[Extract provided]

When a child lives the life of an outcast, for no fault of his own; when the friends, family, and teachers in a child’s life, fail to recognize the underlying issue; yet criticizes, corrects and disciplines the child needlessly, how can the child not feel worthless?

“I struggled with my identity around my family. Being the youngest girl, I was my grandmother’s pet. Yet, I felt like a sham. I was betraying them of the truth. But, what could I possibly tell them when I myself didn’t understand why?” In some ways, Suhan was glad that he hadn’t let the cat out of the bag in a time when he was emotionally and financially dependent on the family. He was afraid they would have had him treated.

Alike many trans-men, Suhan initially believed he was a lesbian. It was only after two years of intensive therapy, did he come out to his family as a transgender man. “My sister believed that I was out of my depth. Even when she knew the whole story, she would try to talk me out of it, as though being transgender was a choice. It’s just a phase, she’d said. She was absolutely against the idea of me coming out to our parents. But at the end of the day, family is family. I had to tell them. Whether they chose to accept me, or not, either way, it was okay. So when I’d mustered the courage to come out, I flew out of U.S and met my folks discreetly (without my sister’s knowledge).”

[/Extract provided]
[Supplied data]

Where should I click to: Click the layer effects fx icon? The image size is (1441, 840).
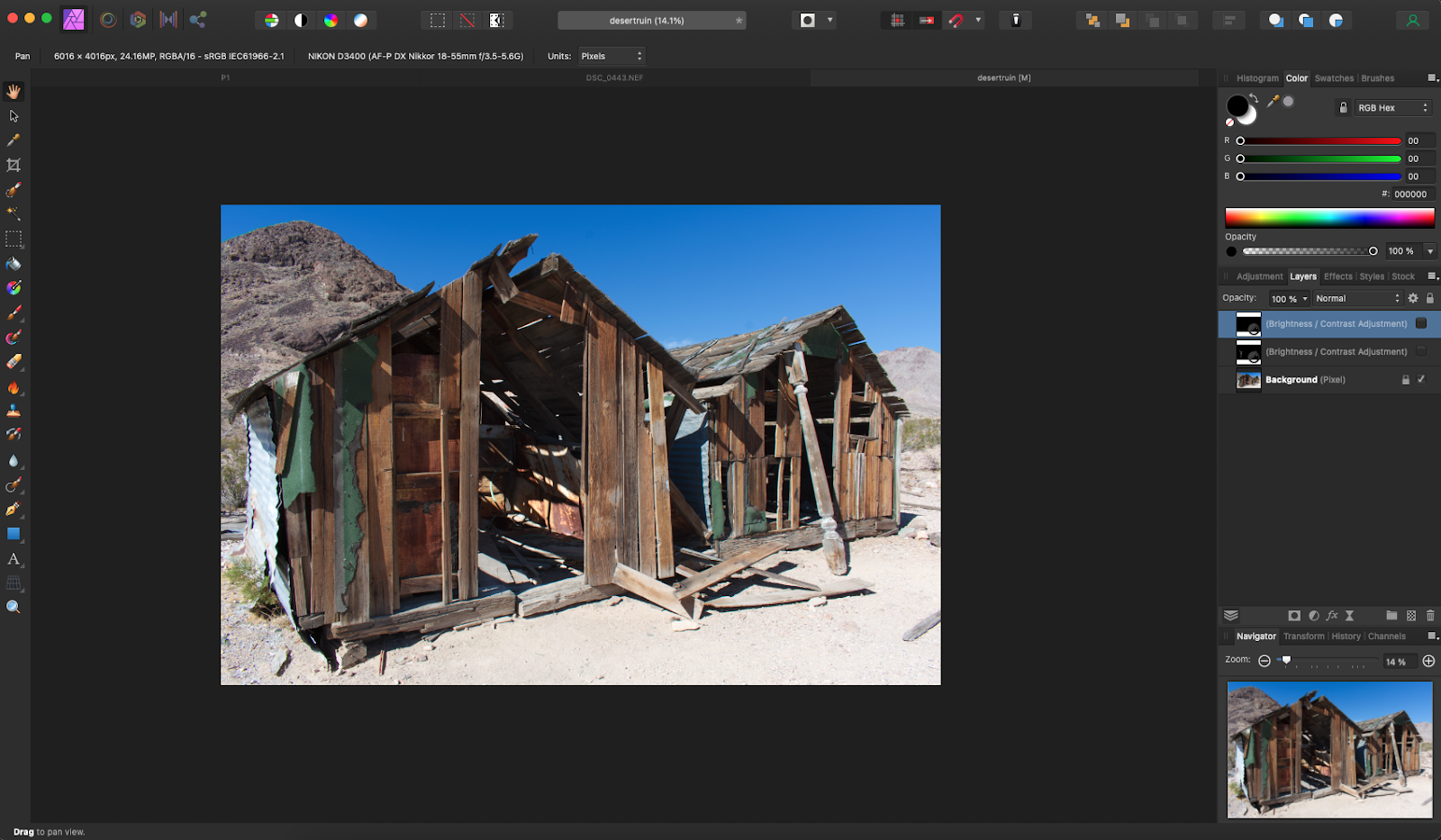1332,616
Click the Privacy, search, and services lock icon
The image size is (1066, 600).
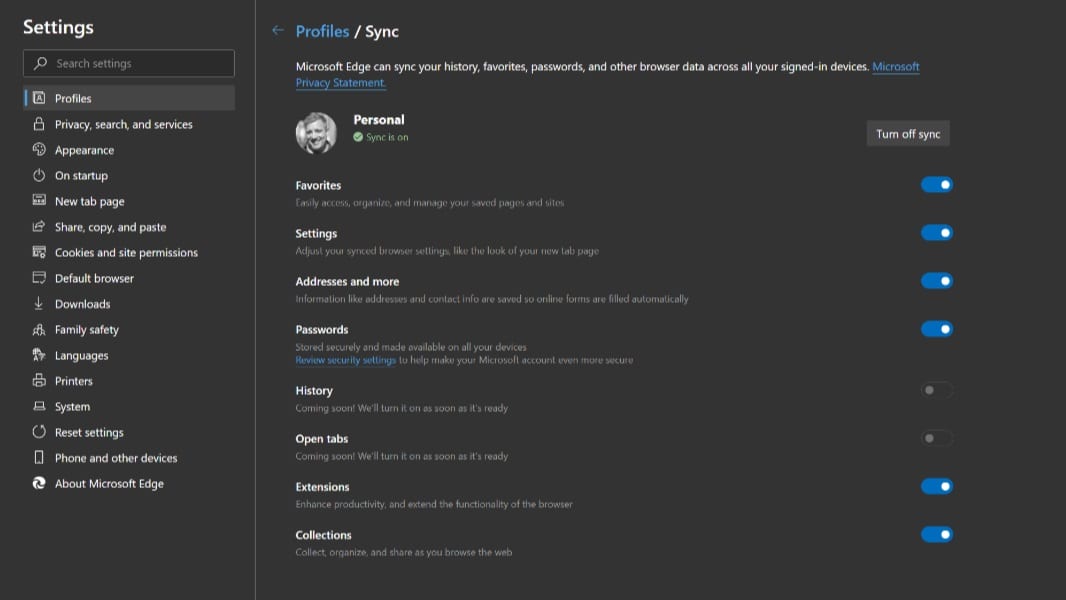coord(39,124)

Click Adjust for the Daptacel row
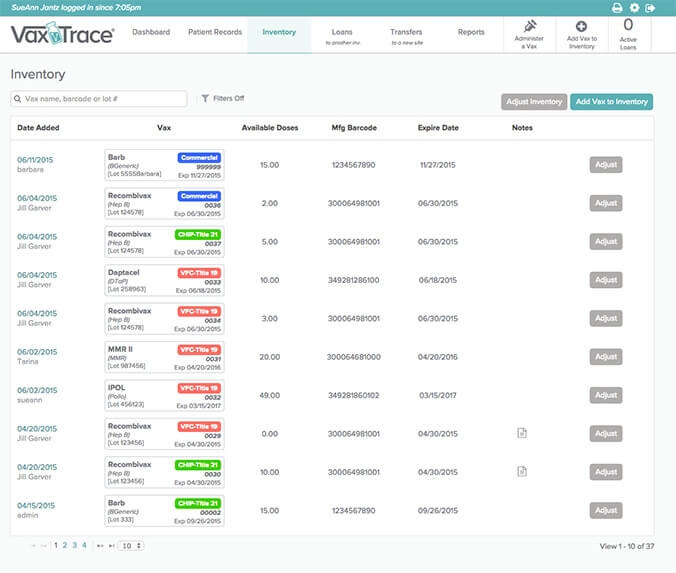pos(605,280)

[/Supplied data]

> **Your objective**
In the extract about Suhan, how long was his intensive therapy before he came out to his family as a transgender man? Please answer in a few words.

> **Exercise solution**
Two years.